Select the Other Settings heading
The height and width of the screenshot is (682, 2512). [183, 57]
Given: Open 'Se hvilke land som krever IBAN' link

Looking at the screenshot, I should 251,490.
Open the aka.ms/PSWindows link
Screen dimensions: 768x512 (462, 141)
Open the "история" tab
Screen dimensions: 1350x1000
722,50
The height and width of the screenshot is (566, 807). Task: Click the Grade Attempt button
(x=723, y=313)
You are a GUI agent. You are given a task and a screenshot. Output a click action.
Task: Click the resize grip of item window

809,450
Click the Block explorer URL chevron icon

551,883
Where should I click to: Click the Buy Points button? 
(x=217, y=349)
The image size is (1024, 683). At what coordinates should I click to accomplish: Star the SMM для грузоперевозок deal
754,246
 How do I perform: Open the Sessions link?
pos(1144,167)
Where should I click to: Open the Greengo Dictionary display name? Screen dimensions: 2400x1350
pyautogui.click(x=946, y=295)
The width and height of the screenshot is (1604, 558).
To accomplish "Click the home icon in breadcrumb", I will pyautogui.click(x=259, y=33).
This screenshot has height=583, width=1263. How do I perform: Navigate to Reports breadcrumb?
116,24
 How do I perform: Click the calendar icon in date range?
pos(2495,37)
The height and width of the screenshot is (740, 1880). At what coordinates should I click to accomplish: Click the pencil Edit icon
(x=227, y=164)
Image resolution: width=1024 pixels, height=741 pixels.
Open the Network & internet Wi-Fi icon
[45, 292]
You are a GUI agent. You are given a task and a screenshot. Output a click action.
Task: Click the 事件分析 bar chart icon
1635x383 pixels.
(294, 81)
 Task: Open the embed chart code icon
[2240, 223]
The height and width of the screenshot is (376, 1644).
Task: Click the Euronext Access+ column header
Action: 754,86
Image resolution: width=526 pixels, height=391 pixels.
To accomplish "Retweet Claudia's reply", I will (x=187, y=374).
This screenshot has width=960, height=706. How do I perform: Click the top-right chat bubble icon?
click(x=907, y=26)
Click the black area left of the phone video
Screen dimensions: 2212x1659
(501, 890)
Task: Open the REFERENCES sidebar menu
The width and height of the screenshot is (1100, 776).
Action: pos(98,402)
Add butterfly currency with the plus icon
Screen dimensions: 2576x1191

## ACTION ITEM
Report all lines of the data above that include the string "resolution".

## EXERCISE RESULT
Image resolution: width=1024 pixels, height=741 pixels.
Image resolution: width=526 pixels, height=391 pixels.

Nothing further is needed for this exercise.